Thanks for your comments.

  1. The missing case 81 is added.
  2. I will implement case 1 and case 3 later in another patch. BTW: Total amount of these two cases is small, and they even have redundant values with case 2, so how about implementing them without foreach, just standalone Pat one by one ?

As for point 2, fine by me. Case 1 would still have many remaining constants so a macro would go a long way (you could only go over the distinct Imm1 and Imm2 and auto-compute the source constant as you did for Case 2), and only 33 would be left for Case 3 so you may write the pattern straight-forward.

Thanks for your suggestion. I will do in my next patch.

benshi001 edited the summary of this revision. (Show Details)Apr 1 2023, 12:53 AM
xen0n accepted this revision.Apr 1 2023, 1:12 AM
This revision is now accepted and ready to land.Apr 1 2023, 1:12 AM

Thanks for the improvements.
So this is only for the case 2 mentioned by @xen0n, right? Seems that the test for 81 is missing.

Will case 1 and case 3 be handled later?

Thanks for your comments.

  1. The missing case 81 is added.
  2. I will implement case 1 and case 3 later in another patch. BTW: Total amount of these two cases is small, and they even have redundant values with case 2, so how about implementing them without foreach, just standalone Pat one by one ?

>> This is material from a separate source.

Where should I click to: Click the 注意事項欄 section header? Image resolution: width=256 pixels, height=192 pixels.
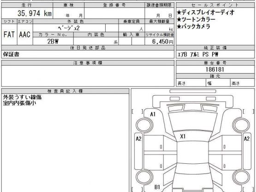pos(88,63)
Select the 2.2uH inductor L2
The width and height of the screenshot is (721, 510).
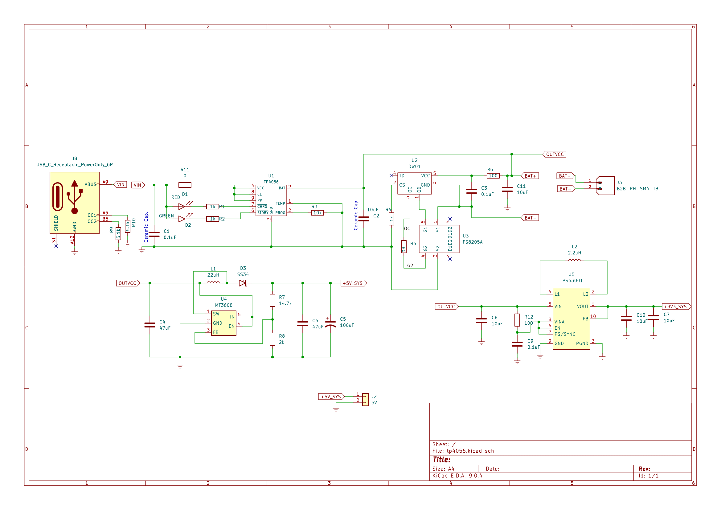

As for point 2, fine by me. Case 1 would still have many remaining constants so a macro would go a long way (you could only go over the distinct Imm1 and Imm2 and auto-compute the source constant as you did for Case 2), and only 33 would be left for Case 3 so you may write the pattern straight-forward.

Unfortanately the case 3 you mentioned can not be implemented, besides other duplicates to case 2, the remaining immediate x * 33 will be optimized to (x << 5) + x.